Review Summary: Eric's Trip escapes from reality
Released less than a year after Eric's Trip debut full-length,
Forever Again came as a jolt in more ways than one. Whatever romantic tension flared between vocalists Rick White and Julie Doiron that made
Love Tara such an engaging listen seemed to have dissipated, or at the very least, wasn't really the first thing on the band's mind anymore. It's tough to put any of the weight on White or Doiron, as each turns in an impressive vocal performance (although the role of the latter is disappointingly limited), instead Eric's Trip seem to have lost their subtlety. It was this that made
Love Tara special, the way that a line like “I didn’t even tell my brother. I just finished telling my mother. She took it okay” just wouldn't have been acceptable on the band's debut--- but here it makes up the majority of the minute-long "About You."
Even forgoing the comparisons,
Forever Again rarely eclipses adequate, especially throughout its first half. "New Love" starts off well enough with its bass-heavy gallop complementing White, but is succeeded by a string of sub-two minute tracks that ebb and flow seemingly without purpose. The record gains no continuity for it, adopting a forced and choppy feel that it fails to shake until the final few cuts. Furthermore, the first taste of White and Doiron together is buried far too deep into the album in "December '93," one of several nostalgia-heavy tracks on that fall well short of their potential both musically and lyrically. Never is the dropoff more noticeable than in the harmonized opening line "I don't know what to do/I'm not in love with you," a far cry from the poignancy of the song's
Love Tara counterpart, "Stove."
Perhaps most surprising is the band's newfound affinity for quick electric rompers and generally, their dismissal of their acoustic side. The instrumentation is unpolished, yes, but the album suffers more for its haphazard track placement and refusal to alter-- or more accurately, develop-- a formula.

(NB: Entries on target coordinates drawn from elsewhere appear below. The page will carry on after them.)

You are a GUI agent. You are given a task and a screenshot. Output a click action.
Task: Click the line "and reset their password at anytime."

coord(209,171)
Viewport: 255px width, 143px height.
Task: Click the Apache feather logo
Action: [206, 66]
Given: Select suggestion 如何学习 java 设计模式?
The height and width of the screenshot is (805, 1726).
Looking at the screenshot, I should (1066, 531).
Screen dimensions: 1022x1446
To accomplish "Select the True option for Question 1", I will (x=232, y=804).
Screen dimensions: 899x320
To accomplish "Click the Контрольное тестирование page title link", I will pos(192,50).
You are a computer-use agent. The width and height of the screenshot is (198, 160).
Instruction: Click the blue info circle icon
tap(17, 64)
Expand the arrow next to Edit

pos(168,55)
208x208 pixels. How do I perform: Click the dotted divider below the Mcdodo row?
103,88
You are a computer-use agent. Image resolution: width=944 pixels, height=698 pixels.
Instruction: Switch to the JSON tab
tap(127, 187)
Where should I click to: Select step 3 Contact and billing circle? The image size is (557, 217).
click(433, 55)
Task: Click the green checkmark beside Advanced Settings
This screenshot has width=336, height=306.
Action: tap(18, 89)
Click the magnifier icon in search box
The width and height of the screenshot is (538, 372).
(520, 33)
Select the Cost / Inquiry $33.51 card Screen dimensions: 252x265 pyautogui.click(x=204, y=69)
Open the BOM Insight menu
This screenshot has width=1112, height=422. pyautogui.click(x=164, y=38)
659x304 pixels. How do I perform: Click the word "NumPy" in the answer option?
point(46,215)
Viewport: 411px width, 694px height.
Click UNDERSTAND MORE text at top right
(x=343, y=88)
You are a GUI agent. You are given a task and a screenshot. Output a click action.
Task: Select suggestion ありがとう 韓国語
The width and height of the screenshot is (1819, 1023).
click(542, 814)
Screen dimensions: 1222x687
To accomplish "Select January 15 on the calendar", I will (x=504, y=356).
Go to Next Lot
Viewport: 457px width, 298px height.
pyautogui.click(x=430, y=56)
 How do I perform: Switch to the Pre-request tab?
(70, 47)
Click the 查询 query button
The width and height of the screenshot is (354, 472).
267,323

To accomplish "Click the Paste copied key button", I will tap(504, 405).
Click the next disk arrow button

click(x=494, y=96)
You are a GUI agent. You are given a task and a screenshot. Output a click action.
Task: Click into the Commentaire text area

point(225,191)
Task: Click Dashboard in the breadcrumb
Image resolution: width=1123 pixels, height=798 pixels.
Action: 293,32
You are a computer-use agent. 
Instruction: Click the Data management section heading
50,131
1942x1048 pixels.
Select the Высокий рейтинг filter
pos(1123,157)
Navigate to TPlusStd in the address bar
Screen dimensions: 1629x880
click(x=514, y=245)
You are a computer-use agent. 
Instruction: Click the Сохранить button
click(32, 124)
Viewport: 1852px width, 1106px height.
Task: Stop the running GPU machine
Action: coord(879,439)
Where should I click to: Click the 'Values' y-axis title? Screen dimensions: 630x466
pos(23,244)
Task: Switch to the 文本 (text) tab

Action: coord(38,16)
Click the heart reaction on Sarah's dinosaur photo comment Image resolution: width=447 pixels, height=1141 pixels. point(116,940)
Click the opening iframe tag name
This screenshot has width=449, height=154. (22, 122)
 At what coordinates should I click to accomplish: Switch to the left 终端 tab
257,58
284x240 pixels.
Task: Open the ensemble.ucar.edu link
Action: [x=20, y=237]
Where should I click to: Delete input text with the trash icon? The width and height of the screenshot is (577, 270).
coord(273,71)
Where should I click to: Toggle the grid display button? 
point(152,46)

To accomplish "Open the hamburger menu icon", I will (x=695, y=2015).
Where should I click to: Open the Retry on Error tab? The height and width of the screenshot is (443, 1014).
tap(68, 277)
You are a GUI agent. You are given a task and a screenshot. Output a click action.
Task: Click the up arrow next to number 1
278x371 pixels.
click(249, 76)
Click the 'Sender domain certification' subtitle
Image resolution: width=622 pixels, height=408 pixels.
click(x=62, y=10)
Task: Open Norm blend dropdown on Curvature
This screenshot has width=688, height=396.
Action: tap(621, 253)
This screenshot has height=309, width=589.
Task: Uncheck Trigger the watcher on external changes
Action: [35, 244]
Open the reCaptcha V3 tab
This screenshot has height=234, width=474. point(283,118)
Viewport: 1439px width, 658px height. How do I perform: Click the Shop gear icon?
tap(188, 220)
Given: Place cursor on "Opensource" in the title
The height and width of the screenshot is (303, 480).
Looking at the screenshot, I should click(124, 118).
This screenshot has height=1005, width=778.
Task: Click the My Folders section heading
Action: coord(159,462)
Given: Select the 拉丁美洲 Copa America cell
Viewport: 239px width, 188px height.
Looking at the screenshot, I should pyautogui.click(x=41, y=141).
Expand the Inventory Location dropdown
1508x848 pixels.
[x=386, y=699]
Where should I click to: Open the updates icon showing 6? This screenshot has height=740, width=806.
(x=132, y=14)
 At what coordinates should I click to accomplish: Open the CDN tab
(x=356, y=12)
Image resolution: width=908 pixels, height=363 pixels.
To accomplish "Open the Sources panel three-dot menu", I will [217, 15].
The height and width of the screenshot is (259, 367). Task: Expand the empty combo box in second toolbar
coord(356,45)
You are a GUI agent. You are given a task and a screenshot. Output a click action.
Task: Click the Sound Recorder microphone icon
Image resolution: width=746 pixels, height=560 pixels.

The ideas here, especially lyrically, just aren't fully developed, at times seeming like little more than a collection of
Love Tara (or more accurately,
Purple Blue) outtakes, yet small moments of brilliance remain that remind of what Eric's Trip is truly capable.
Still, the album begins to find more depth in its guitar-heavy sound in the latter half. "My Bed is Red" effectively makes use of its four-plus minute length, and the grungy riffage of several of the cuts is more than welcome, adding a fair bit of electricity and contrasting with the lethargic groove that
Forever Again manages to slip into far too often. Both "My Chest is Empty" and the title track are anomalies as far as the rest of the record is concerned, but while Doiron turns the former into a beautiful acoustic piece, the latter serves more as a reminder of what
Forever Again could-- and should-- have been.